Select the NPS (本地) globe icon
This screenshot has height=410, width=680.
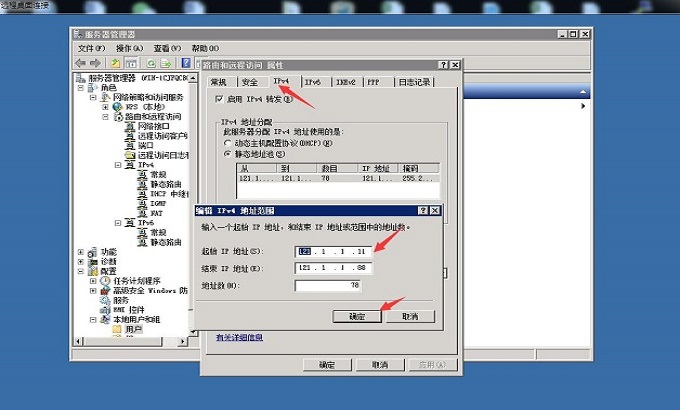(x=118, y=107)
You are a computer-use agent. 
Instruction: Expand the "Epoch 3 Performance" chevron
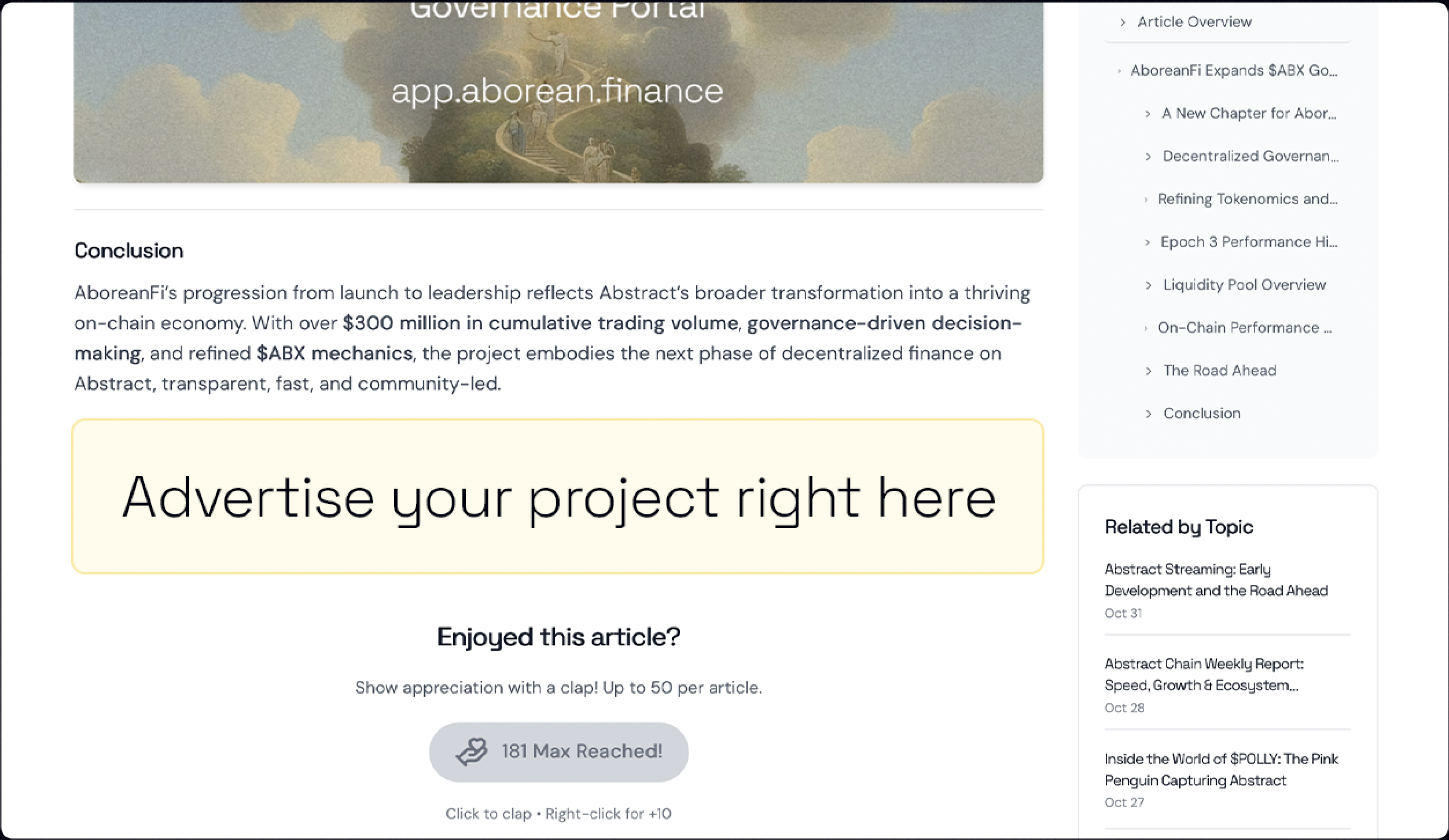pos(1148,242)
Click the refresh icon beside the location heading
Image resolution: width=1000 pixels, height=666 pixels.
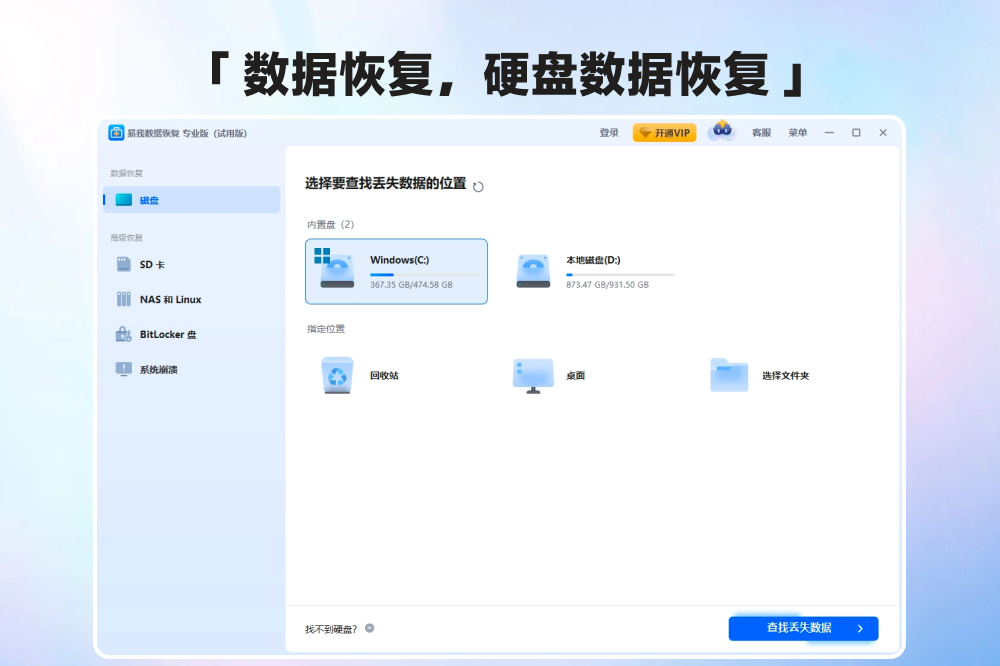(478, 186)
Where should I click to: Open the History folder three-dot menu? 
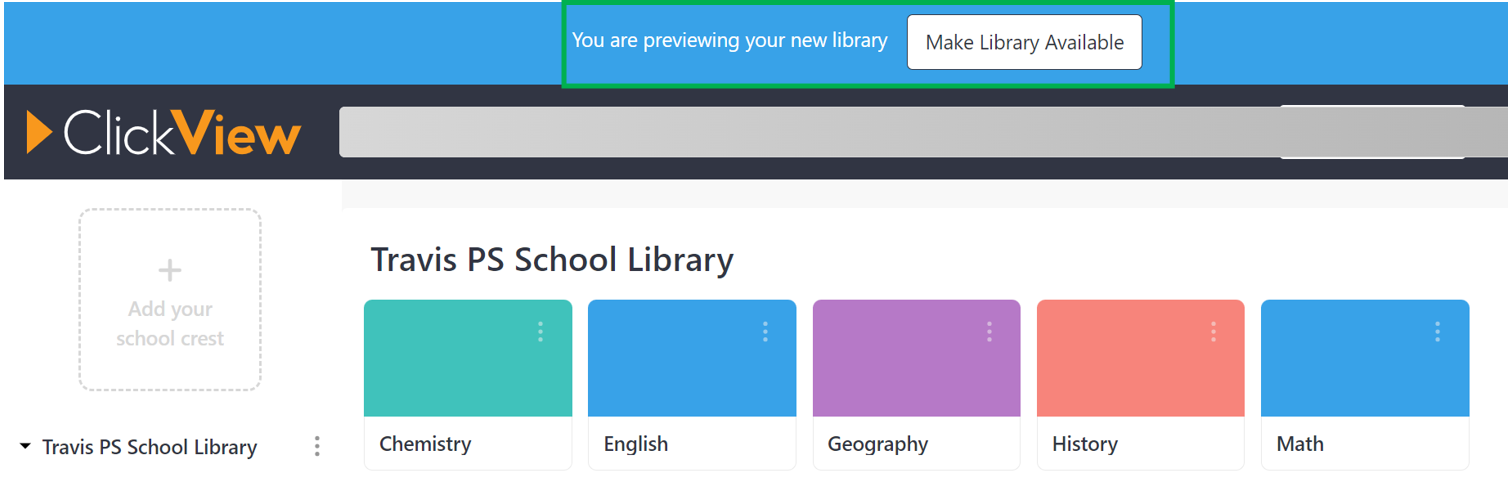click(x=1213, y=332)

• **Stated task**: Please reproduce every entry above word for word, leaving out the pictures.

• **Result for this task**:
Select the NPS (本地) globe icon
This screenshot has height=410, width=680.
(x=118, y=107)
You are a computer-use agent. 
Instruction: Expand the "Epoch 3 Performance" chevron
pos(1148,242)
Click the refresh icon beside the location heading
Image resolution: width=1000 pixels, height=666 pixels.
(478, 186)
Where should I click to: Open the History folder three-dot menu? 
click(x=1213, y=332)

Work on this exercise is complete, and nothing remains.